Los
días pasan y cada vez son más crueles. La guerra, acción preventiva la llaman
los hipócritas de la agresión, se ceba con los más desprotegidos, como casi
siempre, y su cruenta realidad hace vomitar de asco a la inteligencia, a la
condición humana del hombre y a su ¿evolución? Ayer fueron siete niños, todos
de la misma familia, los que fueron ejecutados sumariamente y sin posibilidad
de defensa. En otra vivienda ahogaron de muerte a otros cinco. Otros cuatro
murieron entre las ruinas de un hospital bombardeado por los elegidos de Dios.
Y yo me pregunto: ¿de qué estúpido Dios? No, no se matan entre ellos, entre los
que viven de esa posibilidad como forma de trabajo, sino que en su
esquizofrenia militar identifican los edificios civiles, los hospitales… allí
donde bulle la vida o se intenta recuperarla, como las amenazas más visibles
contra su honor y su hombría de adictos a la muerte.
¿Y esta Europa que hace? Sus
representantes abogan en sus manifestaciones públicas por el derecho a la
defensa, pero en este caso, ¿quién tiró la primera piedra? ¿Quién dejó el
derecho de todo un pueblo, el palestino, a vivir en la tierra de sus
antepasados a merced de un supuesto derecho religioso, por el mismo motivo,
contenido en un libro sagrado? A veces pienso que para este mundo occidental
todas estas calamidades ajenas, en cualquier parte del mundo, se viven, desde
la comodidad del bienestar, como si fuera un juego de rol en el que no existen
víctimas reales. Sus declaraciones sobre la defensa proporcional y el respeto a
las reglas del derecho internacional humanitario son solamente brindis al sol y
actos de contrición farisea. ¿Acaso van a hacer algo, imponer sanciones, a los
que las están incumpliendo?
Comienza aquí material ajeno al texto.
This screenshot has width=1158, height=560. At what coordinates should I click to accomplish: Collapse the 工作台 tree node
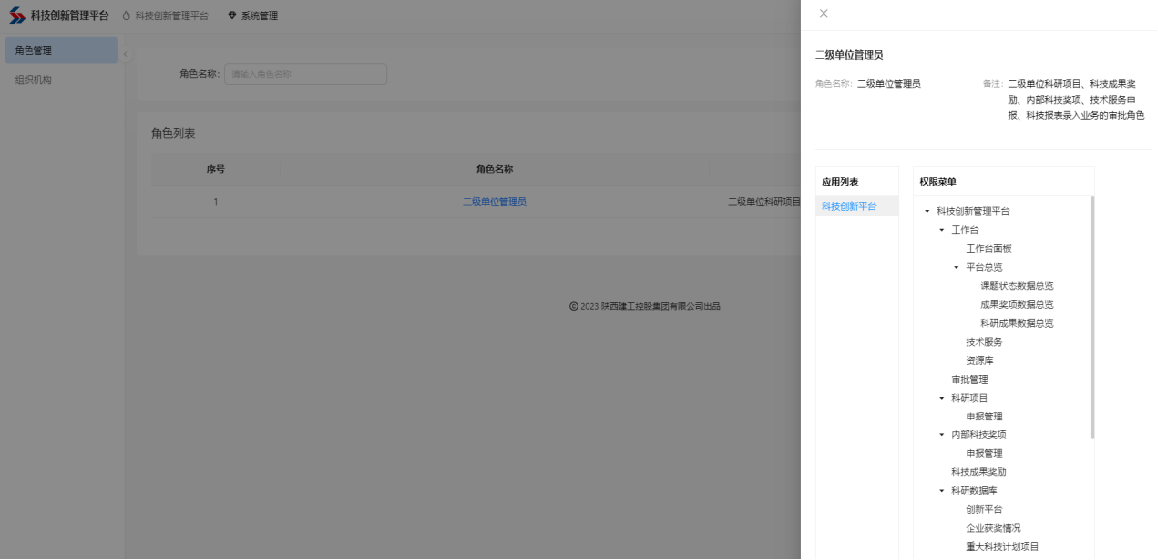(942, 230)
Pero lo más aberrante es que se acepten reglas
sobre la cantidad y calidad de la muerte de inocentes, sobre su proporcionalidad
y resultado.
Y por supuesto, me niego a aceptar que deba
contener mi rabia por esta macabra actualidad, en contraposición por lo
acaecido antaño durante el Holocausto y La Segunda Guerra
Mundial. En mi nombre no se puede utilizar esa patente de
corso, parece ser que dada de por vida, para usarla como argumento omnipotente
ante el resto de mundo y justificar todas las barbaries. Puedo entender el
dolor de lo sucedido durante ese periodo, el horror de los que lo sufrieron la
sinrazón consentida, pero no se puede intentar inocular ese sentimiento de
culpa de por vida y aprovecharse eternamente de ello. En mi nombre, ¡NO! Hoy se
han bombardeado los edificios de dos cadenas de información (ocultar la
masacre), un edificio de la O.N.U. utilizado como refugio de civiles (¡qué gran
amenaza!) y varias mezquitas (¿a fin de cuentas, el verdadero origen de todo?).
Hoy ya son más de 600 los palestinos muertos, ¿es esa la línea de crédito que
se solicitó? ¿Qué límite tienen abierto en el banco del remordimiento europeo
ajeno? ¿Hasta completar seis millones?
Me niego a soportar este chantaje
emocional histórico. Porque aquello pasó, sí, pero se supone que aprendimos la
lección de que algo, ni siquiera parecido, debe volver a ocurrir. Pero en este
momento de lo que se trata es de no enlazar unos actos con otros y ver de forma
objetiva los hechos de ahora mismo. Y esto nos lleva a muros y alambradas que
conforman guetos, usurpación de bienes muebles e inmuebles, aniquilación del
hecho inmaterial de ser, bloqueo económico, miseria, negación de futuro. ¿A qué
nos suena todo esto? Dejemos que sean los pueblos, y no sus dirigentes y
militares, quienes tomen las riendas de su propio destino como única formula
para terminar con esta maquiavélica trama de la que se empeñan en vivir quienes
tienen su corazón tan negro como sus razones para justificar sus vengativos actos.